But sure, let's run with your assumption.

 _" The problem is that certainty of punishment is difficult to achieve"_

"X is hard, therefore Y," without establishing that Y is worthwhile, is a
piece of reasoning responsible for many ills. Yes, it's a cost-benefit thing,
but bear the following points in mind:

When you have (X * Y) in general, and X >> Y, you can make a much bigger
difference with a small change to Y than a big change to X (unless it's an
exceptionally big change to X).

Costs of long term imprisonment scales with the _medical needs_ of the people
we're imprisoning, which is much faster than linear.

Draconian sentencing means we're doing harm to the those we falsely convict
(which will inevitably be above zero); this means increasing the risk to
innocent officers, which lowers the quality of officers we can recruit.

 _" especially where co-offenders have a strong incentive to back each other
up - in this case, groups of police officers :-("_

This is a tremendous issue, for sure, but it is one that needs to be resolved
for a whole host of reasons, of which this is only one.

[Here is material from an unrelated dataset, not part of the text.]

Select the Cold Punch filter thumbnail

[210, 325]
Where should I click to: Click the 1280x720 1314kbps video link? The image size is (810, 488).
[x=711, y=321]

Note that a more draconian sentence _reinforces_ this - if I think there's a
chance my innocent buddy is getting sent up for life, I'm more concerned (and
therefore, presumably, more willing to stretch the truth) than if I think
there's a chance my innocent buddy is getting a slap on the wrist - so if I'm
mistaken about my buddy's innocence, raising X might actually _decrease_ Y.
(Actually, that holds even if I think my buddy is guilty of something that
doesn't deserve so stiff a penalty...)

------
giarc
These stories seem fake to me. I know they are real but I have trouble
believing that people, human beings would actually act like this. Why do we
have people acting as police that wouldn't let a mother comfort her crying,
very injured child. They weren't after her, she wasn't the criminal.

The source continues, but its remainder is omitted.